Barry has spent the week developing video graphics to accompany the music. She and Duede will spend the next 90 minutes “working the plan” to achieve the desired effect.
“Our goal is that everything has a purpose,” Anderson said. “We want the worship service to be vertical, not horizontal. Meaning we want people’s eyes on the platform.”
Strand is holed up in a small rehearsal room going over his message. He wrote it two weeks earlier. In the interim, it has been critiqued by the other pastors, refined and critiqued again. According to Barry’s log book, it will run 28 minutes and 45 seconds, every word of it spoken from memory.
Strand spends his Saturday ensuring that his presentation comes off as conversational. That would pay off later, when worshipers laugh at something that seems ad-libbed.
“I’m always a little nervous for the first service,” he said. It doesn’t show. In a golf shirt and crisply pressed casual slacks, he looks like he’s headed for the first tee at a country club.
By 1 p.m., the praise band – guitars, drums, a violin, a vocalist – is set up and ready to rehearse. A platoon of technical support people deal with lighting, sound and TV camera shots for the video screen.

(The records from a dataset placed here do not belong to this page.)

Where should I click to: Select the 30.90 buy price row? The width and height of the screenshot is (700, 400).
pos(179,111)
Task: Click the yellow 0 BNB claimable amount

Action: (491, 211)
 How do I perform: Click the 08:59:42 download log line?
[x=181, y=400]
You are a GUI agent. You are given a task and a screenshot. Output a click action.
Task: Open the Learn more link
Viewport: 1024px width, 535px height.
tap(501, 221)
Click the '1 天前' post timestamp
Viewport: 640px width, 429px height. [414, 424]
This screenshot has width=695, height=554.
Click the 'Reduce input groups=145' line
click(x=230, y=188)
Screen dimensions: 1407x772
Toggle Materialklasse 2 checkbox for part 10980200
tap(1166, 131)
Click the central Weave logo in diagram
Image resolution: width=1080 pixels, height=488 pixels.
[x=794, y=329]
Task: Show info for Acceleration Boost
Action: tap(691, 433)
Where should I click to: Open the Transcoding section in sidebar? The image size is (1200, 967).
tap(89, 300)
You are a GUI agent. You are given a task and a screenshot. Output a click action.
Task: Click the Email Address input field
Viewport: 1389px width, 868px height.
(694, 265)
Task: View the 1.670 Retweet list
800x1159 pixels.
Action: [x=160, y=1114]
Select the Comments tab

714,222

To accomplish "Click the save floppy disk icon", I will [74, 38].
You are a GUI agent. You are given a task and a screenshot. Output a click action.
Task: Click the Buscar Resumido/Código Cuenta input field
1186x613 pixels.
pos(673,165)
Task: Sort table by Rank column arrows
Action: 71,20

Greg Montero looks like a cat burglar. A volunteer stage manager, he dresses in black to blend with the platform backdrop so no one will notice him creeping out to move things during the service.
Like most of the technical staff volunteers, he will be at the church for all of the weekend’s services in Lino Lakes, staying until 7:30 or 8 p.m. Saturday and then back by 7 a.m. Sunday.